··· Page text ···

Q and A with Dr Peter Mason: Training researchers in Zimbabwe
July / August 2016 | Volume 15, Number 4
Peter Mason, M.Sc., Ph.D., FRC Path
Dr. Peter Mason recently retired after 21 years as Director General of the Biomedical Research and Training Institute (BRTI), an independent institution he cofounded in Zimbabwe in 1995 to develop research skills in southern Africa. In 2005, Fogarty awarded BRTI the first of two, 5-year International Clinical, Operational and Health Services Research and Training Award (ICOHRTA) AIDS/TB Research Training Program grants. BRTI used this funding to develop a Zimbabwean postgraduate training program in HIV/AIDS and tuberculosis research.
How has Fogarty built research capacity in Zimbabwe?
Without Fogarty, postgraduate clinical training in Zimbabwe would have collapsed. When we started the ICOHRTA in 2005, Zimbabwe had billion-percent inflation and no access to foreign currency to bring anything into the country, including materials you need to do science. Doctors, nurses, lecturers, teachers were going abroad. People couldn’t afford to go to hospital, so the wards in many teaching hospitals were empty and clinical teaching was affected.
ICOHRTA allowed us to pay postgraduate students U.S. dollar stipends to complete projects in AIDS, TB and opportunistic infections, and to pay their internet charges - which in Zimbabwe are among the most expensive in Africa. In 10 years, we’ve supported 54 postgraduate students conducting research in areas including the interactions between antiretrovirals and traditional herbs, prevention of mother-to-child transmission of HIV, and TB diagnosis in HIV patients, to name a few. Thirty-three of the students published at least one paper by the time the program ended in 2015. It’s thanks to Fogarty that we were able to keep them going.

··· Extracted material ···

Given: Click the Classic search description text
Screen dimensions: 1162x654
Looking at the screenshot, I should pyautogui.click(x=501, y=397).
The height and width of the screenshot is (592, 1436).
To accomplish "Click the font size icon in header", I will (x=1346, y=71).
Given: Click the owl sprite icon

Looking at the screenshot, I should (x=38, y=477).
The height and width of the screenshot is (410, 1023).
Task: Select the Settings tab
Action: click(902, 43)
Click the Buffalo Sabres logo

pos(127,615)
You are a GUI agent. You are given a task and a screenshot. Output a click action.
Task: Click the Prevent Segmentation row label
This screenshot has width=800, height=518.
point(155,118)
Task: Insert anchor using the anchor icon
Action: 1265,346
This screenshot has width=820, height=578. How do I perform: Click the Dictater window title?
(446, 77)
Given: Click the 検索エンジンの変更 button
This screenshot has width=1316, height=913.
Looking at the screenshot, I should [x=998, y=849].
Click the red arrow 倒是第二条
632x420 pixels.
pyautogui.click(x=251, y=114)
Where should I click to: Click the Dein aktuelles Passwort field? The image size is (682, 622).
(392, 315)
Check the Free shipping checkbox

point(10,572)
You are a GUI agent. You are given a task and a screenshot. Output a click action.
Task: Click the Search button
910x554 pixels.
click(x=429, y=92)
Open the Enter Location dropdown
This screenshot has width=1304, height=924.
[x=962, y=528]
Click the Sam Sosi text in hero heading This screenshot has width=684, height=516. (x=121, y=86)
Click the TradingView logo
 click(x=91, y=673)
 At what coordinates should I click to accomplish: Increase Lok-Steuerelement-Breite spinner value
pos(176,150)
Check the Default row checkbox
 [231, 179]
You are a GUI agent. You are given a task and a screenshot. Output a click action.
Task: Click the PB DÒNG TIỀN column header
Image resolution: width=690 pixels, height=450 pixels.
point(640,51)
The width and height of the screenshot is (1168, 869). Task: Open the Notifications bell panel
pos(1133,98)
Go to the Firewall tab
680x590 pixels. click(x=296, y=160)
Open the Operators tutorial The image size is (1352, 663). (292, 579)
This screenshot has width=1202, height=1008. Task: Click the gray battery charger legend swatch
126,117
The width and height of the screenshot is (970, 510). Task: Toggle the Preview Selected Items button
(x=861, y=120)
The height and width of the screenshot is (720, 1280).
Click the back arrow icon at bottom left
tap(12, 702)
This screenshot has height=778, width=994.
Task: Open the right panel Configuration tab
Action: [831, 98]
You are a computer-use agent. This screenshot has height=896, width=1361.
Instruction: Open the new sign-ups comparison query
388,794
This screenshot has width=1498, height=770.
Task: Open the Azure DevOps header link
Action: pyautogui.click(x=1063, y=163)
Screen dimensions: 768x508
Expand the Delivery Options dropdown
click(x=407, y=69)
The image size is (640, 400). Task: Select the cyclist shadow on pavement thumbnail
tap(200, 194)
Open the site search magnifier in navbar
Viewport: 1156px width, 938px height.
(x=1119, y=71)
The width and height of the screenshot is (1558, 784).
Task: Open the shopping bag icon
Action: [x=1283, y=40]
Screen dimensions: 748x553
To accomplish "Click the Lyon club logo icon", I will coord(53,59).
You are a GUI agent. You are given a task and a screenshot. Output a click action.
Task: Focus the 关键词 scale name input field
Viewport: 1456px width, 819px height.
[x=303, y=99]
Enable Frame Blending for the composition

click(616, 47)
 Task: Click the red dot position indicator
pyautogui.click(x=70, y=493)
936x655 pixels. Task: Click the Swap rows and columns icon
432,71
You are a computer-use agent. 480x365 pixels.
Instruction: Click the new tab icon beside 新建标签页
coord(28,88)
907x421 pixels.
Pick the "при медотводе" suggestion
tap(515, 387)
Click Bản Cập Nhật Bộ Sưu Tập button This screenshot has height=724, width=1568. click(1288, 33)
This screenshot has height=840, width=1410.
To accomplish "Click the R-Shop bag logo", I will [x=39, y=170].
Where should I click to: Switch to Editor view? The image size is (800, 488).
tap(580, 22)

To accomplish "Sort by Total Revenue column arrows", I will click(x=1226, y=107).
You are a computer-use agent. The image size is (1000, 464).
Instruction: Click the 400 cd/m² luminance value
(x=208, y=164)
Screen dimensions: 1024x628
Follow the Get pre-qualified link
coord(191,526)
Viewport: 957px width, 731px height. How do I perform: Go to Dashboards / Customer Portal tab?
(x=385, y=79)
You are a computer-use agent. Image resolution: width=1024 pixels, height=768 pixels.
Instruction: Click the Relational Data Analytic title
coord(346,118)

···

## Prompt A:
List the four kinds of professionals that the interview says were going abroad.
## Prompt B:
According to the interview, how many postgraduate students were supported in 10 years?
## Prompt C:
Rewrite the interview from "ICOHRTA allowed us" up to and including "keep them going.", putting "allowances" in place of "stipends".

## Solution A:
Doctors, nurses, lecturers and teachers.

## Solution B:
54 postgraduate students were supported.

## Solution C:
ICOHRTA allowed us to pay postgraduate students U.S. dollar allowances to complete projects in AIDS, TB and opportunistic infections, and to pay their internet charges - which in Zimbabwe are among the most expensive in Africa. In 10 years, we’ve supported 54 postgraduate students conducting research in areas including the interactions between antiretrovirals and traditional herbs, prevention of mother-to-child transmission of HIV, and TB diagnosis in HIV patients, to name a few. Thirty-three of the students published at least one paper by the time the program ended in 2015. It’s thanks to Fogarty that we were able to keep them going.